- Exercise: Where does the string "resolution" occur in the records below? Copy every line that holds it.

- Source material:
- Opening Delimiter -
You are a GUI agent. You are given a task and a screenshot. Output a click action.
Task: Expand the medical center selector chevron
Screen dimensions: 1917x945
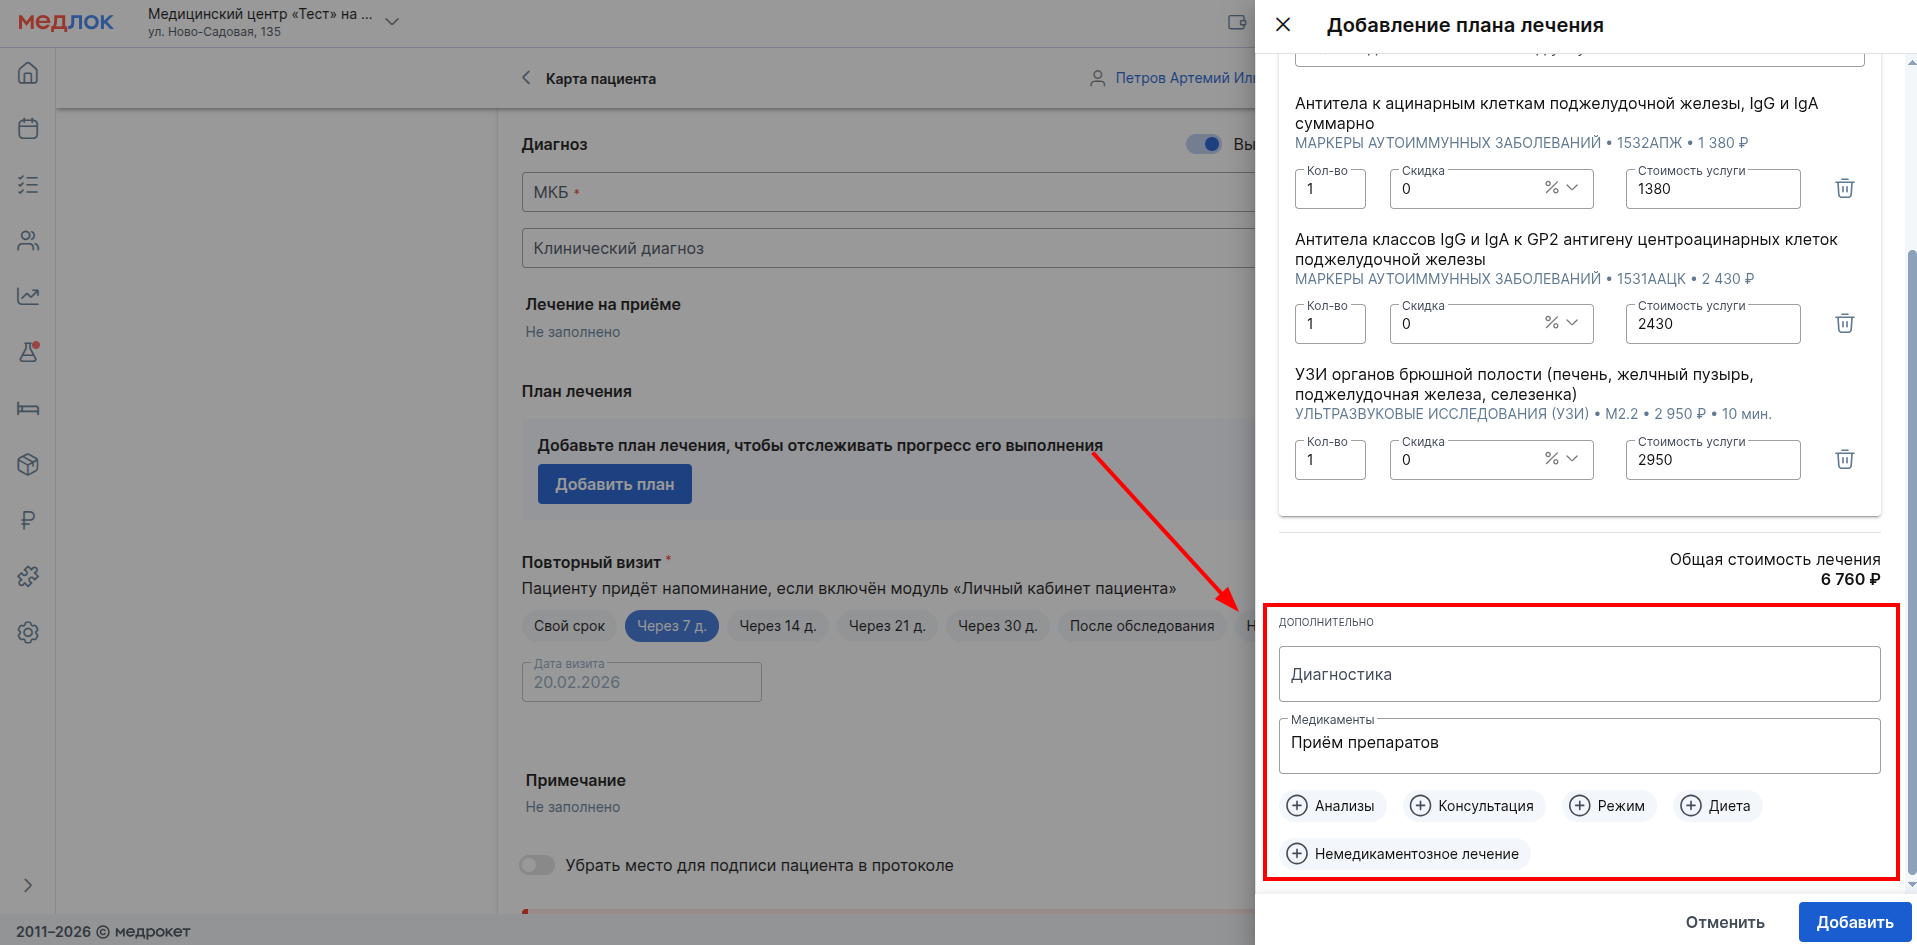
- Closing Delimiter -
- Opening Delimiter -
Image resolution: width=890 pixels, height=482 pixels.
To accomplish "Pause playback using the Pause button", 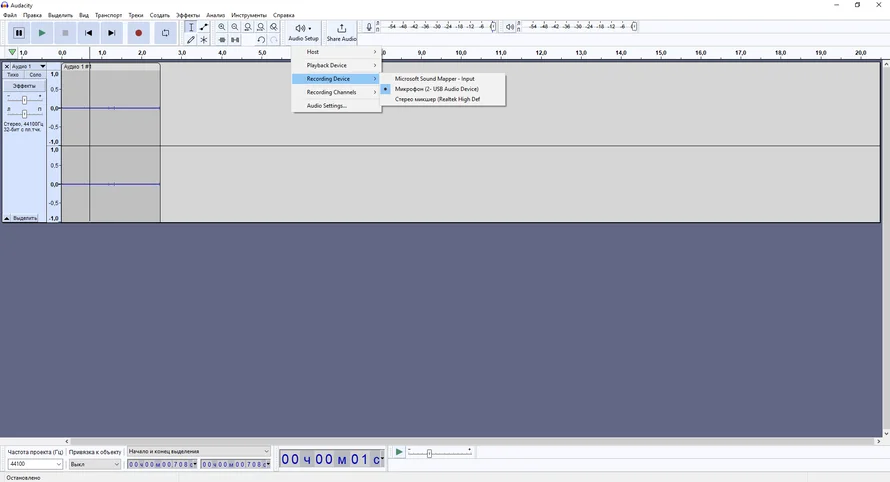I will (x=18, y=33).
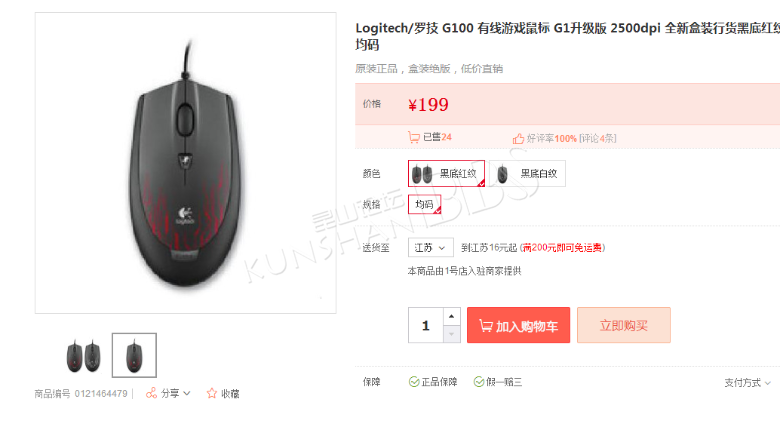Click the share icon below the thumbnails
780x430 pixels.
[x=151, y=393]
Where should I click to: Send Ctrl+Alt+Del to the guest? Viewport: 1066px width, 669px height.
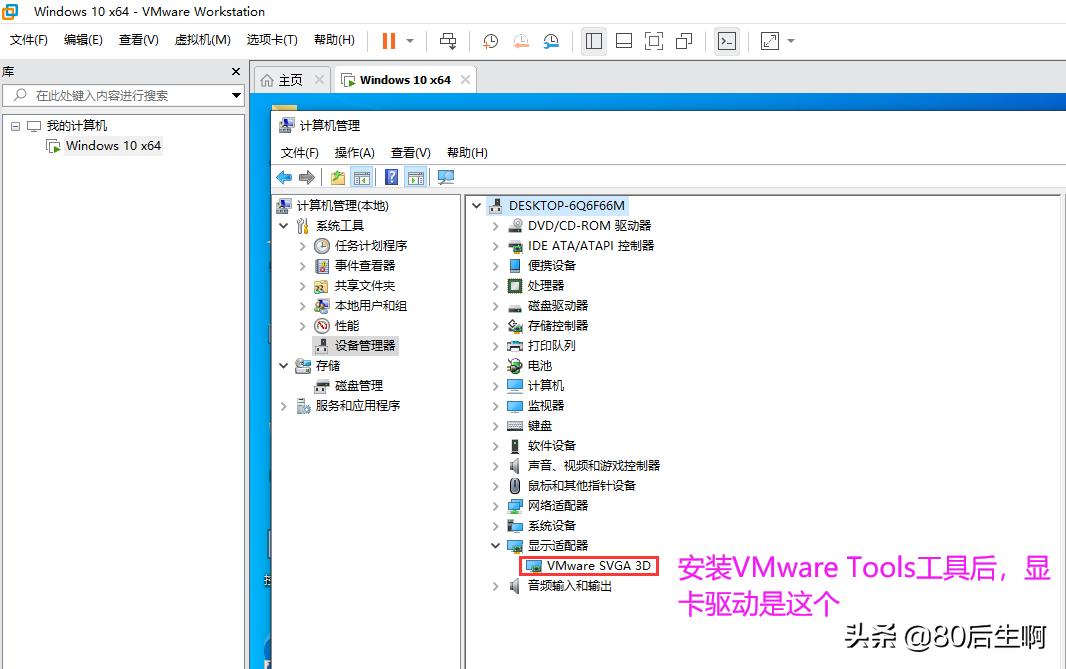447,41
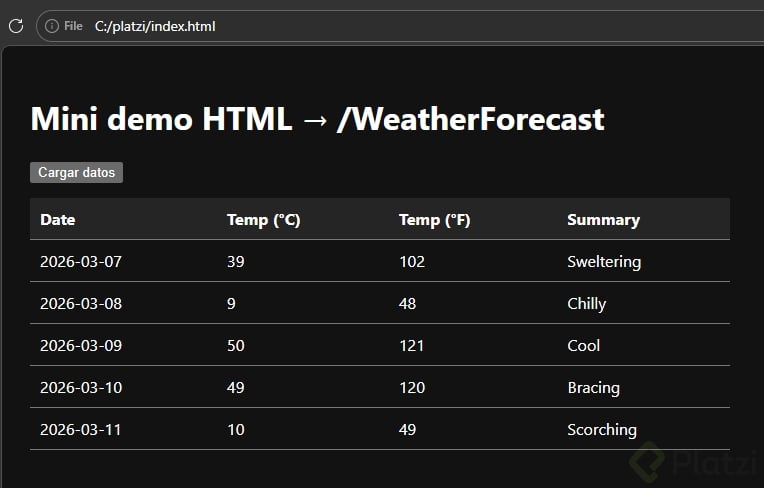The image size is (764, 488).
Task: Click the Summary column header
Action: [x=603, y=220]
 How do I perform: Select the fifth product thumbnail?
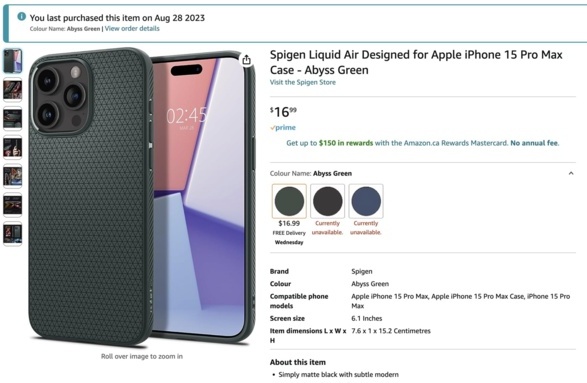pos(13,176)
- Closing Delimiter -
- Opening Delimiter -
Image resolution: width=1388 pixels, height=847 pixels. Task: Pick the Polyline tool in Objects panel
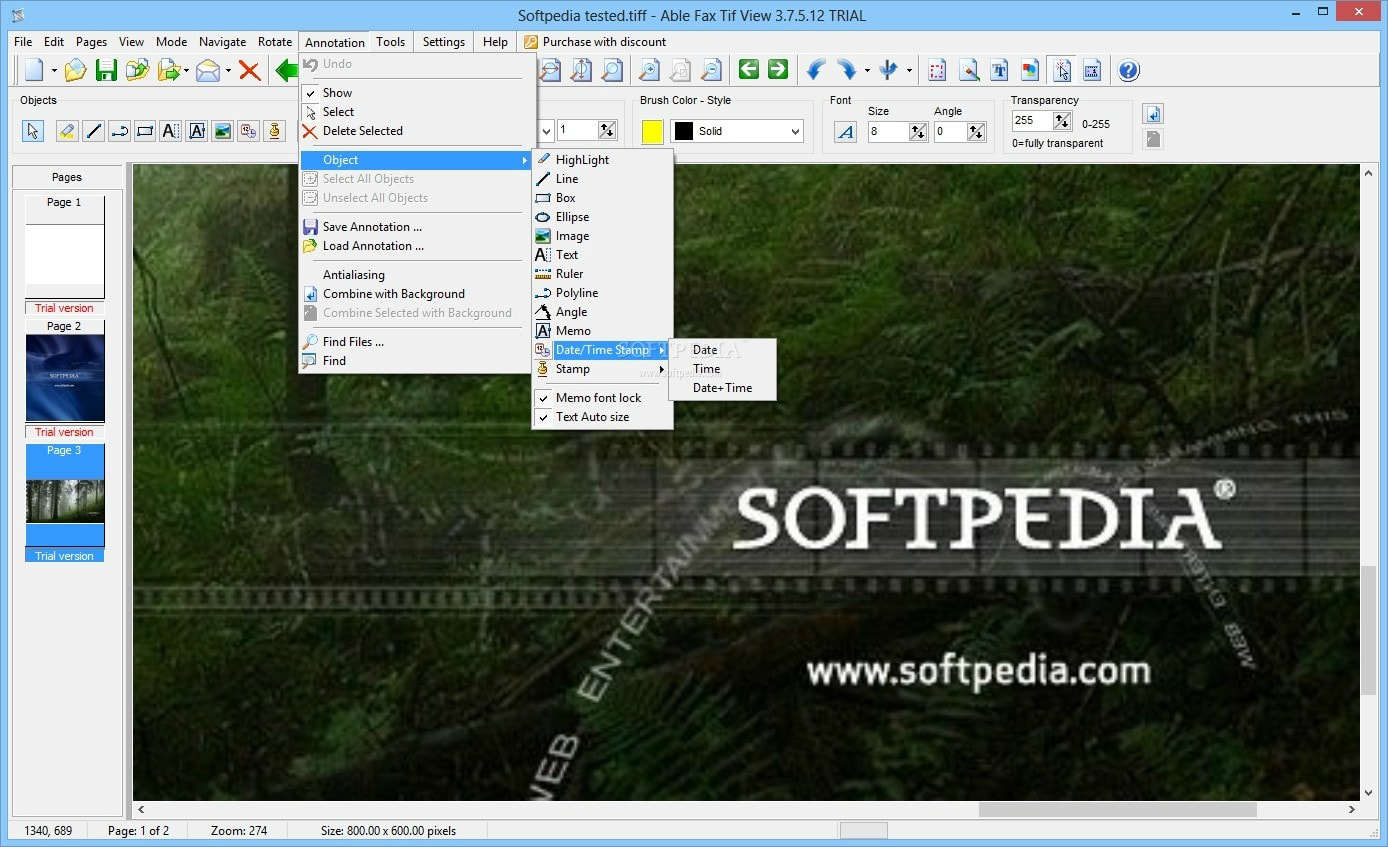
- Closing Delimiter -
- Result of this task:
Image resolution: width=890 pixels, height=482 pixels.
Image resolution: width=1388 pixels, height=847 pixels. Task: Pick the Polyline tool in Objects panel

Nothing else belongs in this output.